Furukawa Yoshiaki, Megata Masamichi, Shintani Atsuko, Sue Kaori, Morohoshi Tomohiro, Akutsu Masato, Muraki Norifumi
Department of Chemistry, Keio University, Yokohama, Kanagawa, Japan.
Department of Chemistry, Keio University, Yokohama, Kanagawa, Japan.
J Biol Chem. 2025 Jul 18;301(8):110499. doi: 10.1016/j.jbc.2025.110499.
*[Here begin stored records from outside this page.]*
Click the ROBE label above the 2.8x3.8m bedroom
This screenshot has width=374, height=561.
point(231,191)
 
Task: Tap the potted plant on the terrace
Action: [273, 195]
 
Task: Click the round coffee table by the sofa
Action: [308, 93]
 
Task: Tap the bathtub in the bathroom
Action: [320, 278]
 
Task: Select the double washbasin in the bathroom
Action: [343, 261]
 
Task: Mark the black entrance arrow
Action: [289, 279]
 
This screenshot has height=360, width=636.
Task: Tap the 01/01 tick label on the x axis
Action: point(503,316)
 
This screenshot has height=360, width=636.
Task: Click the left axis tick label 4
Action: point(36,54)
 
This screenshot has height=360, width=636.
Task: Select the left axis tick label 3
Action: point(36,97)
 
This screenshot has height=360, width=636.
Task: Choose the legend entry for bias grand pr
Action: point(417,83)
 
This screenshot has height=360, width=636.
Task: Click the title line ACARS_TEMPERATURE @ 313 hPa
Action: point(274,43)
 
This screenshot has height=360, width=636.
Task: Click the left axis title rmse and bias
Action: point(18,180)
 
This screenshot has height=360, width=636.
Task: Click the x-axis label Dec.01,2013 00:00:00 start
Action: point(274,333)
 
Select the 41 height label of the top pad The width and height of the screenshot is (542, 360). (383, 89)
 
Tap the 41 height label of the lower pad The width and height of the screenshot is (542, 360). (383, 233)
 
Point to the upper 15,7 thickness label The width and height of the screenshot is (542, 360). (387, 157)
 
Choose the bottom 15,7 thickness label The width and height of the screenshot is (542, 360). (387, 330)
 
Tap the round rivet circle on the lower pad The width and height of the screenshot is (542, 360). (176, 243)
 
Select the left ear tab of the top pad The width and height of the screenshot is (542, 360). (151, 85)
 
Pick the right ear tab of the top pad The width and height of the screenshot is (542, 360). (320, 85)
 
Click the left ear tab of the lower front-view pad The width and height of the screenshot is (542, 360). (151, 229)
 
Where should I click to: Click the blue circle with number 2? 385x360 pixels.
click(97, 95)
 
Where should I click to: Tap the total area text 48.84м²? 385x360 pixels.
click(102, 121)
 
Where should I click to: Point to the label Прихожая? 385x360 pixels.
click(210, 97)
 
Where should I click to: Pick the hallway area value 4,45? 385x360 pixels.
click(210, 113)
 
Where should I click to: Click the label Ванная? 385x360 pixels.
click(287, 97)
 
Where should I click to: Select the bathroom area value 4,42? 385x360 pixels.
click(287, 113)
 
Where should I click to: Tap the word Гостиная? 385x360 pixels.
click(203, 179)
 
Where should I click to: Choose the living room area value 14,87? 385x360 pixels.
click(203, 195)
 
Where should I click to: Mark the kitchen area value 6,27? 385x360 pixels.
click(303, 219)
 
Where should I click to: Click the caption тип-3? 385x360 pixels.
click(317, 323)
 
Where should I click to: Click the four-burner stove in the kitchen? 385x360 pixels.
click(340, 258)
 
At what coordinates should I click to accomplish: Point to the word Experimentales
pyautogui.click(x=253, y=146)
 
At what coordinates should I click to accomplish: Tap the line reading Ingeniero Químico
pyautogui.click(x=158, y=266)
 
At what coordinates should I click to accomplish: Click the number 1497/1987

Cu/Zn-superoxide dismutase (Cu/Zn-SOD) is an antioxidant enzyme widely present across species; however, the structural diversity and physiological roles of Cu/Zn-SOD are yet to be fully uncovered. Here, we show a unique type of Cu/Zn-SOD from Deinococcus radiodurans (DrSOD) with an additional β-propeller domain. Our structural analysis of DrSOD revealed a typical bacterial Cu/Zn-SOD domain, binding both a copper and zinc ion, alongside a six-bladed β-propeller domain coordinating a calcium ion. DrSOD was indeed expressed in D. radiodurans, but its deletion did not lead to any noticeable changes in resistance to DNA-damaging stresses, a characteristic trait of D. radiodurans. Despite this, the Cu/Zn-SOD domain retained superoxide dismutase activity, and the β-propeller domain was found to exhibit a lactonase activity specifically for hydrolyzing 2-coumaranone. Taken together, while the precise physiological role of DrSOD needs to be further investigated, our findings here reveal a unique multi-functional enzyme architecture, expanding the known structural diversity of Cu/Zn-SODs.
铜锌超氧化物歧化酶(Cu/Zn-SOD)是一种广泛存在于各物种中的抗氧化酶;然而,Cu/Zn-SOD的结构多样性和生理作用尚未完全揭示。在此,我们展示了一种来自耐辐射球菌(DrSOD)的独特类型的Cu/Zn-SOD,它带有一个额外的β-螺旋桨结构域。我们对DrSOD的结构分析揭示了一个典型的细菌Cu/Zn-SOD结构域,它结合了一个铜离子和一个锌离子,同时还有一个六叶β-螺旋桨结构域配位一个钙离子。DrSOD确实在耐辐射球菌中表达,但其缺失并未导致对DNA损伤应激的抗性出现任何明显变化,而抗性是耐辐射球菌的一个特征特性。尽管如此,Cu/Zn-SOD结构域保留了超氧化物歧化酶活性,并且发现β-螺旋桨结构域表现出一种专门用于水解2-香豆酮的内酯酶活性。综上所述,虽然DrSOD的确切生理作用需要进一步研究,但我们在此的发现揭示了一种独特的多功能酶结构,扩展了已知的Cu/Zn-SOD的结构多样性。